Tufts University junior Dean Ladin expected to owe as much as $40,000 in student loans upon graduation and assumed he’d need to postpone for years his dream of working in youth services.

But now he’s planning to apply for a low-paying teaching job in a high-need setting. By doing so, he will become eligible for a program, launched earlier this year, to help Tufts graduates pay down their debts if they go to work in a public service field.

The program has “put the notion into my mind that I might be able to do something other than big business,” the political science major says.

Eager to encourage public service and give debt-burdened graduates more options, several colleges and universities are trying new initiatives.

This fall, for instance, eight 2008 Princeton University graduates are the first group to begin two-year, federal jobs as a pre-condition for pursuing a free Princeton master’s degree.

Harvard Law School said earlier this year it will, starting in 2010, waive one year’s $41,500 tuition for third-year students who commit to work five years in government or non-profit fields. Tufts became the nation’s first university this year to offer loan repayment assistance to all its graduates, not just those from a particular professional school.

Recruiting students for Uncle Sam

Undergraduates at 15 colleges are for the first time this fall receiving stipends to discuss their federal internship experiences and recruit classmates to work for the federal government. Meanwhile, the year-old Public Service Loan Forgiveness Program eventually will discharge outstanding balances on federal student loans for anyone who, after October 2007, works full-time for 10 years in government or non-profit groups.

Supporters of new initiatives say the programs are necessary to create opportunities for students and society alike. The average new college graduate owes almost $22,000 on student loans, a 63 percent inflation-adjusted increase from 1993 when the average graduate owed $9,300.

“We’ve heard nothing but concern,” says Christine Lindstrom, director of higher education for U.S. PIRG, the federation of state Public Interest Research Groups. “Some say, ‘I want to be a teacher, but if I’m staring at $600 worth of loan repayments a month, maybe that’s not a good idea.’ ”

Public service fields also need to recruit fresh talent. Public schools must attract 2 million new teachers over the next decade, according to federal projections. The nation’s nursing shortage could reach 500,000 by 2025, says a 2008 Vanderbilt University report. And the federal government, facing a wave of baby boomer retirements, is trying to fill nearly 200,000 jobs in two years.

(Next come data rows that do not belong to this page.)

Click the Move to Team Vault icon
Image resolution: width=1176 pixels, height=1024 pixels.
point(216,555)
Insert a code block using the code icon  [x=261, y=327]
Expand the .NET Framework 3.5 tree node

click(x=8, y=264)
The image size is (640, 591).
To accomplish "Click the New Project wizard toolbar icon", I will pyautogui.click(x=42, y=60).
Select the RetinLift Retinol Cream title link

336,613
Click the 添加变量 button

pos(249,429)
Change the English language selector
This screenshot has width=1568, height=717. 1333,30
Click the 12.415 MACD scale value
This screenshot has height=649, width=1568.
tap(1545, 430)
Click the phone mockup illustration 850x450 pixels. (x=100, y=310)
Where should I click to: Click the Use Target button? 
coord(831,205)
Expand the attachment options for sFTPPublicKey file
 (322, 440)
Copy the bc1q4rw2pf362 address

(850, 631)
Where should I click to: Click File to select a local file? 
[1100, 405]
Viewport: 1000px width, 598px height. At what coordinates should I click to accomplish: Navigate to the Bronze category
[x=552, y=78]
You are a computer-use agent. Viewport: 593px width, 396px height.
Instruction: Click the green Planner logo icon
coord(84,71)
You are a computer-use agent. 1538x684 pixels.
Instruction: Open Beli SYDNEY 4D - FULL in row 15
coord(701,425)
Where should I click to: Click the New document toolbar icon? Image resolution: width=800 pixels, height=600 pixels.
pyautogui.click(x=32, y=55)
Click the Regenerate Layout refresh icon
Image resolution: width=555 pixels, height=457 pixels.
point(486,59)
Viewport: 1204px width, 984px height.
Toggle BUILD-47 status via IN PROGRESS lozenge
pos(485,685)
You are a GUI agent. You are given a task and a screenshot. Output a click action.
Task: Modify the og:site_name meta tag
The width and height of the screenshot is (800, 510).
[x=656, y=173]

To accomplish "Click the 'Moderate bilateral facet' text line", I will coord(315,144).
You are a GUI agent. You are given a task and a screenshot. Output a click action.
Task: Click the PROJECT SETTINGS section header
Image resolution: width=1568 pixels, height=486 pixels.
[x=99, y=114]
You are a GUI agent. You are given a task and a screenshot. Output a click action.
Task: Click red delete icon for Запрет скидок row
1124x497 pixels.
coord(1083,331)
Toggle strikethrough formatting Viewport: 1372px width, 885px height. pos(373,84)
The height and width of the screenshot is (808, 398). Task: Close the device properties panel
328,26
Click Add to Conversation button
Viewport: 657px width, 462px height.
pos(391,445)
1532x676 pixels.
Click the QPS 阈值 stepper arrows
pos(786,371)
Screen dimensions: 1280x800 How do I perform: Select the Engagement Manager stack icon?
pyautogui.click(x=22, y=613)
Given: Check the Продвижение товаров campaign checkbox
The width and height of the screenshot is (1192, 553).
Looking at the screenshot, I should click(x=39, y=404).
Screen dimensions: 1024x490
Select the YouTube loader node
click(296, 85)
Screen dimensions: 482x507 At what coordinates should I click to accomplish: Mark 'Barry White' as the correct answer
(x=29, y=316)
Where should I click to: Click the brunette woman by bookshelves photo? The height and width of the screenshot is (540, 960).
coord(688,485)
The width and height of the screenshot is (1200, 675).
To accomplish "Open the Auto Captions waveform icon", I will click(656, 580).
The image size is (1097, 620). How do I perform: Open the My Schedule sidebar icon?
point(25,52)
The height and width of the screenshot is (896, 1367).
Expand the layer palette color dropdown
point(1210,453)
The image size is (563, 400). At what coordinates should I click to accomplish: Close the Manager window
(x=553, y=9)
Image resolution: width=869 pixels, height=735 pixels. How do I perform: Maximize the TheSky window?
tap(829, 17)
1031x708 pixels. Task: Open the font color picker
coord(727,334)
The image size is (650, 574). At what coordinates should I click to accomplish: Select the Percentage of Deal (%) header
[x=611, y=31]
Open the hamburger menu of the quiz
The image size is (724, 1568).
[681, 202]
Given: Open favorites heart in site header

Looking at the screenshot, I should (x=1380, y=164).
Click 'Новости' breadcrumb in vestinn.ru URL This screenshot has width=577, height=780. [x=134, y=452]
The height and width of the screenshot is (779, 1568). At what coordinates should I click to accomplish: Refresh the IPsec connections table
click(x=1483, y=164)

“The cost of education is a major barrier to the pursuit of government jobs and public service professions,” says Max Stier, president of the Partnership for Public Service, a non-profit that encourages careers in government. “When you don’t have the right talent in government, you don’t get good government. And we’re seeing demands on government that are extraordinary,” such as management of the financial industry bailout.

Program benefits still unclear

Not everyone is convinced, however, that financial incentive programs have a big impact on career decisions. Don Heller of the Center for the Study of Higher Education at Pennsylvania State University reviewed scholarly literature on the subject last year for the College Board and found evidence to be inconclusive. It’s unclear “whether … all you’re doing is forgiving the loans of students who would have gone into (a public service) profession anyway,” Heller says.

Some graduates pursue public service jobs despite heavy debt burdens. Ivy Hest, a 2007 Brandeis University graduate, didn’t let $36,000 in student loans scare her away from a job as a political organizer at Rosie’s Place, a Boston shelter for poor and homeless women. She has worked three jobs and has three roommates in order to pay down principal each month. But she says she’s not tempted to take a higher-paying job.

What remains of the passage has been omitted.